Russian President Vladimir Putin is said to be preparing plans to make the Arctic the “battlefield of the future”.

A report published by think tank Civitas claims Western forces need to “wake up” to possible Russian plans to militarize the Arctic.

But untapped nuclear resources in the region, totaling £831 billion in raw materials, may be the real draw for Russia’s reopening of 50 Soviet-era military posts.

Plans to control the Far North amid economic worries during the invasion of Ukraine are marking the world’s melting sea ice and polar region as the lifeline for Russian supplies and its economy.

Their hopes of militarizing the area come as Moscow continues to open military bases in the Arctic, dozens of which have opened in the past decade, including 13 air bases and 10 radar stations.

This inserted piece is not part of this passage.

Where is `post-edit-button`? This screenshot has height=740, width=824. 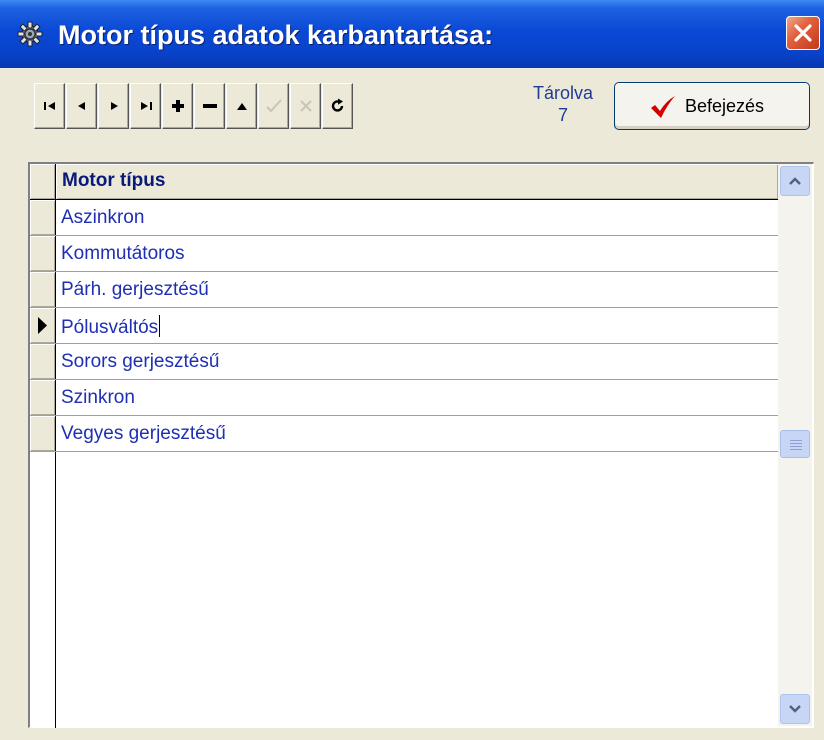 post-edit-button is located at coordinates (274, 106).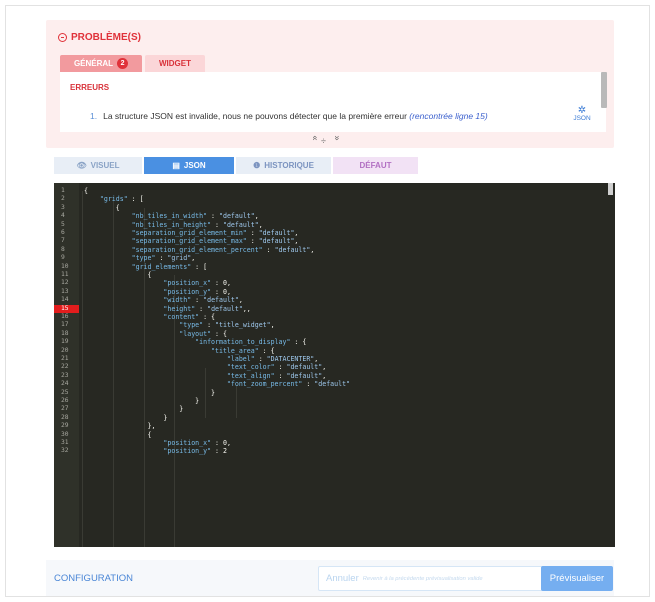  Describe the element at coordinates (63, 258) in the screenshot. I see `line-number: 9` at that location.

A writer at think tank Civitas, Robert Clark, said: “The Arctic will soon become the geopolitical battleground of the future unless Western governments act urgently.”

Clark’s stern warning comes as melting ice caps in the northernmost part of the world open up new travel routes for potential supplies from those stationed in the polar region.

The think tank researcher also warned that the Arctic’s unexplored natural resources could allow Russia to shift oil and supplies to China.

An arctic shortcut for the North Sea Route, for example, could cut a voyage from Shanghai to Rotterdam to just two weeks.

Russia hopes to gain full control of its close proximity to Arctic trade routes, with claims that Putin will introduce legislation that would ban foreign ships from transporting Russian oil, gas and coal along the route.

The Next Front report also claimed that Putin is pushing for new laws requiring Russian pilotage services for ships using the northern sea route on Russia’s border.